Asrın Hukuk Bürosu avukatlarından Özgür Erol, 27 Temmuz 2011’den 2019’a kadar hiçbir avukat görüşmesinin gerçekleştirilmediğini hatırlatarak, şunları ifade etti: “Yaklaşık 8 yıl Avrupa Konseyi üyesi bir ülkede bir cezaevine avukat girişi engellendi. Sonrasında bunu 2016’dan sonra resmileştirdiler. Geçen gün Ahmet Davutoğlu’nun açıklamasını okudum, kayyım ve KHK’lerin Erdoğan’ın çok fazla değişmesine yol açtı dedi. Kayyım ve KHK meselesi kolay yönetme, hukukun arkasını dolarak, yönetme hakkını verdiği için ellerini kolaylaştırdı. Onun evvelinde sokağa çıkma yasakları bir basit il idaresi kanunu kullanarak, bütün kentte sokağa çıkma yasakları ilan edilme becerisini elde etmeleri ellerini kolaylaştırdı. Bunların öncesi yaklaşık 10 yıl boyunca bir cezaevine avukatların girişini engelleyerek, ailelerin görüşlerini engelleyerek, mevcut tüm kanun rejimini askıya alarak, kolay yönetme tekniğini geliştirdiler. Burası İmralı’ydı. İmralı’da bir laboratuvar gibi kolay hukuku pas geçen ve buna karşı geliştirilen bütün argümanları görmezden gelen bir tekniği yavaş yavaş 2005’ten itibaren geliştirdiler. Bunu bütün alanlara yaydılar.”

Görev yönergesi
Yukarıdaki, İmralı'da avukat görüşmelerinin engellenmesine dair metni kaldığı yerden alıp sürdürün.

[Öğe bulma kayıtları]
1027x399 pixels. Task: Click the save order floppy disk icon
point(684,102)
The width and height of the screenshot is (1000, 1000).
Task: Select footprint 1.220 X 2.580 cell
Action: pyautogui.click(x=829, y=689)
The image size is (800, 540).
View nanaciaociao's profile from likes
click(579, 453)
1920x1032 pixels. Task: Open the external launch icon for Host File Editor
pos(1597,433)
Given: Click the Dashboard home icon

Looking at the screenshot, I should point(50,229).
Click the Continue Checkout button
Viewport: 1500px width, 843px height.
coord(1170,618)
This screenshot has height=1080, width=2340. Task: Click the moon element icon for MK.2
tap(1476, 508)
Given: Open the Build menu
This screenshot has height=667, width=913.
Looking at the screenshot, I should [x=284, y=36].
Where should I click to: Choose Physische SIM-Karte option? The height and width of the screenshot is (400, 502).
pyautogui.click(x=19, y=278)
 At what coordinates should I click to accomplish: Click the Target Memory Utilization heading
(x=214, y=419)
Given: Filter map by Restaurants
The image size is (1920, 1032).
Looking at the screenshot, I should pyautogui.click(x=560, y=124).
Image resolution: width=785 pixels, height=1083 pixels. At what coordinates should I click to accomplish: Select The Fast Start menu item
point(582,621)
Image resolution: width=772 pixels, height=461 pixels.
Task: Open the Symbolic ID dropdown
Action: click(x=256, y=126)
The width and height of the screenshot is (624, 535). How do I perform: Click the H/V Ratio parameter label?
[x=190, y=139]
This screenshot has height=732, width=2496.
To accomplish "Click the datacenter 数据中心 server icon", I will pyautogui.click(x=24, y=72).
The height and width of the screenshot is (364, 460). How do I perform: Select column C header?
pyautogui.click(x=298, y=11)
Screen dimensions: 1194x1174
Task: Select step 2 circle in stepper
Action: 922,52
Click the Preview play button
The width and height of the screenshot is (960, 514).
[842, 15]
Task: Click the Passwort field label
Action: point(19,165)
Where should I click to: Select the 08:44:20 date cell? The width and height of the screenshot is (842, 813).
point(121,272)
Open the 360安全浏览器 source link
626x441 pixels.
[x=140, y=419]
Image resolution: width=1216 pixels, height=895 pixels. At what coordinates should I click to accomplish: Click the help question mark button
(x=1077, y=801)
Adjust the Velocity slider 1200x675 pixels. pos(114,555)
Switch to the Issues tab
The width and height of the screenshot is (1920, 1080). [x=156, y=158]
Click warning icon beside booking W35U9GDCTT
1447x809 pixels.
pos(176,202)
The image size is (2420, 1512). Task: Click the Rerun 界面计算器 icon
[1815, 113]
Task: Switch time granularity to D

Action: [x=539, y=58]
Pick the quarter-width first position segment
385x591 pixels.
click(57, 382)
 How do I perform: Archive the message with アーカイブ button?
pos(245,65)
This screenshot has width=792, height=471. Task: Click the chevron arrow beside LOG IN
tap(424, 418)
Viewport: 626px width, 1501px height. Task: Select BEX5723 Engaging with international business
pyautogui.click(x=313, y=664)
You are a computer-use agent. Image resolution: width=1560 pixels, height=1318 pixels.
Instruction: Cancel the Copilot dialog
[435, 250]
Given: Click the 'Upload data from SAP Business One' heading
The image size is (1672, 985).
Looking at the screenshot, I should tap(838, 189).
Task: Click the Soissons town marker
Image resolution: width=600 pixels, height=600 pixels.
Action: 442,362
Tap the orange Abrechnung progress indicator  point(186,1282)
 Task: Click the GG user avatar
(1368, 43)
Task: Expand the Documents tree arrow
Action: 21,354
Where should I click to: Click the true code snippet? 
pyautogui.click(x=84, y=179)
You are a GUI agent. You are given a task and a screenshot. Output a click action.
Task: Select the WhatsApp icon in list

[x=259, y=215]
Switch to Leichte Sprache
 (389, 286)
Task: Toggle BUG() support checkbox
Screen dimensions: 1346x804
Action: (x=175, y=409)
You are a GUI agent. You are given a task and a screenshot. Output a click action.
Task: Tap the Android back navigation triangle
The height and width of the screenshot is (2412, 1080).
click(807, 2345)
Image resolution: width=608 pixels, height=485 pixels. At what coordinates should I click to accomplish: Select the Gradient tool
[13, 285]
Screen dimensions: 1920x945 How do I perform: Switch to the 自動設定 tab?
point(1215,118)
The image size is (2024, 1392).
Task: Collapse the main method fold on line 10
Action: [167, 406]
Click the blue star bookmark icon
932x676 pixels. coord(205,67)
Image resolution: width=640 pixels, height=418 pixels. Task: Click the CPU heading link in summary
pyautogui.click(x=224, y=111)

Çıktı
Artık itiraz da yazmıyor

Öcalan’a verilen disiplin ve görüş yasaklarına dikkat çeken Erol, şöyle devam etti: ”Sayın Öcalan’ın bir tarzı vardır. Bir şeyi bir kere söyler, ikinci kez asla talep etmez. Yaklaşık kendisine 12 yıl televizyon verilmedi. Biz bunu AİHM’e dillendirdiğimizde hükümet ‘talep etmiyor’ dedi. Biz de kendisine talep etmesini söyledik. Sayın Öcalan, ‘Sunmam, asla sunmam’ dedi. Sayın Öcalan, ‘Beni bir televizyon için onlara falan dilekçe yazdırtamazlar, ben onlardan bir çay dahi talep etmem’ dedi. Şimdi disiplin cezaları verilmiş. Bir tanesine cevap vermiş, ‘Bu yaptığınız hukuksuzluktur’ demiş, hatta ayıptır demeye getirmiş. İkincisine de itiraz yazmış. Üçüncüsünden itibaren itiraz etmeyi kesti, hiçbir disiplin cezalarına itiraz etmiyor. Sayın Öcalan itiraz etmeyi kestikten sonra, diğer tutuklular da disiplin cezalarına itiraz etmeyi kestiler.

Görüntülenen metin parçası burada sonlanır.